**Description of the task**.
Pull every line with "axis" from the data.

**Source material**.
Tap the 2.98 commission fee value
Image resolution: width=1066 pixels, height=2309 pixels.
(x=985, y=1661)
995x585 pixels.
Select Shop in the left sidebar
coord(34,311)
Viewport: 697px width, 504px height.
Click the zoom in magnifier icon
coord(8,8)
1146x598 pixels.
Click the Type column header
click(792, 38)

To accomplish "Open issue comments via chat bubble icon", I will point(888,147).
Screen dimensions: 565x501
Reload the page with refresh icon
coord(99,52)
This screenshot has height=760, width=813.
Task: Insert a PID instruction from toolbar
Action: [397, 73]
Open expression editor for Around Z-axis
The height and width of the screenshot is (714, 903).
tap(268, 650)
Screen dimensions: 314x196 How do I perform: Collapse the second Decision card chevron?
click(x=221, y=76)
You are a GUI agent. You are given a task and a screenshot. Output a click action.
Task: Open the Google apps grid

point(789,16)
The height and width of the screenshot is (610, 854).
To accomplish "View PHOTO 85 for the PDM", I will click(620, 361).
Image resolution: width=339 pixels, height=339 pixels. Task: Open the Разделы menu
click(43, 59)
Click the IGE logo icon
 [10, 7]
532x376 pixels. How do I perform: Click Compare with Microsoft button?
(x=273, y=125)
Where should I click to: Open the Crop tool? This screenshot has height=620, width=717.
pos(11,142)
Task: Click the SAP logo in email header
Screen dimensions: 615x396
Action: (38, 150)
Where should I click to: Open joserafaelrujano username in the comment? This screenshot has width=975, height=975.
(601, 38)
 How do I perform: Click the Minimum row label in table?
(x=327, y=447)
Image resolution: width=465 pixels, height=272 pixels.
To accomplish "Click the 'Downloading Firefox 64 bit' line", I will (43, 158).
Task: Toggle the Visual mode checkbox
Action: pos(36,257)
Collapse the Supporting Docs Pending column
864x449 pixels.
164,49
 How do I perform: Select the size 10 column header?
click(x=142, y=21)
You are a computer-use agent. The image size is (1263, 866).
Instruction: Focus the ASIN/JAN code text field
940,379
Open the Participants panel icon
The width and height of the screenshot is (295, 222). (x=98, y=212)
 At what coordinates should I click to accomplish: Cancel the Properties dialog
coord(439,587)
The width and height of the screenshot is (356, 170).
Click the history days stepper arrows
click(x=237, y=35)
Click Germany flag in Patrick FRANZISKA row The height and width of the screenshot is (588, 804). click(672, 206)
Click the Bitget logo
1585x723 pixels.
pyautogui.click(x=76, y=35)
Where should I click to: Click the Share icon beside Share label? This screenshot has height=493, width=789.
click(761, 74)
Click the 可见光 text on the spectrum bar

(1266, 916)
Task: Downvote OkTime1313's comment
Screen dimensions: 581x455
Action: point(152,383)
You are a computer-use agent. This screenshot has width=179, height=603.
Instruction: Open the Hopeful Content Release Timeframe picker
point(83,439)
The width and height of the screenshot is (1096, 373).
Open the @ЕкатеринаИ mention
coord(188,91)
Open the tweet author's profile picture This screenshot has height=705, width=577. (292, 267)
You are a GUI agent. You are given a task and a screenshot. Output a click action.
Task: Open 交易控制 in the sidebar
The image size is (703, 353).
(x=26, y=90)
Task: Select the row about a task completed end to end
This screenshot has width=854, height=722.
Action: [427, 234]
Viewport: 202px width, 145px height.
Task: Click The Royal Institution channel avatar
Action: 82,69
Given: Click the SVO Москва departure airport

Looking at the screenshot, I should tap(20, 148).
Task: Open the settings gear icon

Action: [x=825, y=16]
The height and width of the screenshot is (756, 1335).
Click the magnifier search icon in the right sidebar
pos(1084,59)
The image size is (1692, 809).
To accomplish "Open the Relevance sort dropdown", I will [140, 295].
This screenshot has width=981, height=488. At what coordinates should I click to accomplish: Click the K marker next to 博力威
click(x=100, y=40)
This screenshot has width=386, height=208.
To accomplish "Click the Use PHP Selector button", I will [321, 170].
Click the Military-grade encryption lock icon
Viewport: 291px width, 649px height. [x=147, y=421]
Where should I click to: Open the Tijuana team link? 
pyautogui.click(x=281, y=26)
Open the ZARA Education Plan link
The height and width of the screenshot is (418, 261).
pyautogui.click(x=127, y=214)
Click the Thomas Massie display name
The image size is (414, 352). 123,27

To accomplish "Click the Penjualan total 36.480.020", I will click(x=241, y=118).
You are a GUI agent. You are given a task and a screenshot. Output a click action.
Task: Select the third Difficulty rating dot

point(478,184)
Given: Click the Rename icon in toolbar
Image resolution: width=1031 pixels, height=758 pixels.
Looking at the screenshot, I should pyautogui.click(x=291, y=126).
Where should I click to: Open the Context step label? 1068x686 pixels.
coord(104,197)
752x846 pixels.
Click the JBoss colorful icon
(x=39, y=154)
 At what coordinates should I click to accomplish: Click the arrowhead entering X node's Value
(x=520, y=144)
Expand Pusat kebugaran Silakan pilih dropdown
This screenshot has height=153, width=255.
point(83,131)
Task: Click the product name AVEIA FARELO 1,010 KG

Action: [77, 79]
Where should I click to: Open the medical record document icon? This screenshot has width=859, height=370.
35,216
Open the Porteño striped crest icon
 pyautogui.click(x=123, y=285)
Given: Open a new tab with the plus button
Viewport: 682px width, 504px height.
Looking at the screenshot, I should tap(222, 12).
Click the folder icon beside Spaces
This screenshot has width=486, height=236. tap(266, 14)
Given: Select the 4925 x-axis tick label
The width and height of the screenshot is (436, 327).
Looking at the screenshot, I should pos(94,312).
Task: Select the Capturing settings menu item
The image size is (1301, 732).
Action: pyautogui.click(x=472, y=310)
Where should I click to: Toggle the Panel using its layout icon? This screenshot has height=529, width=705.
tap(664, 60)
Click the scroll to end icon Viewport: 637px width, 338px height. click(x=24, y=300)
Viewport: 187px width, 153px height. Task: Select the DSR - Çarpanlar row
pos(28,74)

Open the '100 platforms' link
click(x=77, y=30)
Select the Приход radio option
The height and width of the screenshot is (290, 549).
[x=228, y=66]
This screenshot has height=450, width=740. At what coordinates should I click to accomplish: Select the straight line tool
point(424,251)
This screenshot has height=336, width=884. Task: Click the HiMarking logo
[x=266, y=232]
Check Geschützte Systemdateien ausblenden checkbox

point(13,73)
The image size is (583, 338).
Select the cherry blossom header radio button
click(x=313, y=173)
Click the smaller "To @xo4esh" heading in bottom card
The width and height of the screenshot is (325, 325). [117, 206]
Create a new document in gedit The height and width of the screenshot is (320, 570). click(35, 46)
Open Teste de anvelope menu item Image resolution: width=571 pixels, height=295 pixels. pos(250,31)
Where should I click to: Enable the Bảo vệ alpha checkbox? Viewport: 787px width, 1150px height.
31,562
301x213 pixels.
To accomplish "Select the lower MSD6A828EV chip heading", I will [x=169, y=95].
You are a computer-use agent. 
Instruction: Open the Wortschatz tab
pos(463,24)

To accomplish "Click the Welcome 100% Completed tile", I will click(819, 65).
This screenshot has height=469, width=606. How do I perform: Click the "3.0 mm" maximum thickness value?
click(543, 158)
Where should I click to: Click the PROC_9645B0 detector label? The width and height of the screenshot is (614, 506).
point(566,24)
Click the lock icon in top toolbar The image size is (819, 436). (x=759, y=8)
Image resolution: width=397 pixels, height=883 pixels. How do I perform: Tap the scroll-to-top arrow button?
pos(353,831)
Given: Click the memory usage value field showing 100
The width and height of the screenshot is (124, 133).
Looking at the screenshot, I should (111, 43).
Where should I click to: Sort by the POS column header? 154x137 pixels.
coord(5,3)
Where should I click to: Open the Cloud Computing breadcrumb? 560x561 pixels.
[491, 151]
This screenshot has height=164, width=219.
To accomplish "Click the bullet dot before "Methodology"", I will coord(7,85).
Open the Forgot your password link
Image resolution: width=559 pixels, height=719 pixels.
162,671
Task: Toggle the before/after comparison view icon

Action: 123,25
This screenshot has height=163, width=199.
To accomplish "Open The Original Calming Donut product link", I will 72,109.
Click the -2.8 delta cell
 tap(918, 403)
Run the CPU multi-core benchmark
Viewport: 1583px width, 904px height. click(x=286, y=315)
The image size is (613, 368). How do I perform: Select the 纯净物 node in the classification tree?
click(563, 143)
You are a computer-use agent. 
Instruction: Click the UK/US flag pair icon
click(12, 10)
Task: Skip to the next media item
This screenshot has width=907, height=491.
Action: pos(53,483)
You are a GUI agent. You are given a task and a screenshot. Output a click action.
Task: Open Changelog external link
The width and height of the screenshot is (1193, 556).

**Task response**.
Open expression editor for Around Z-axis
Given: Select the 4925 x-axis tick label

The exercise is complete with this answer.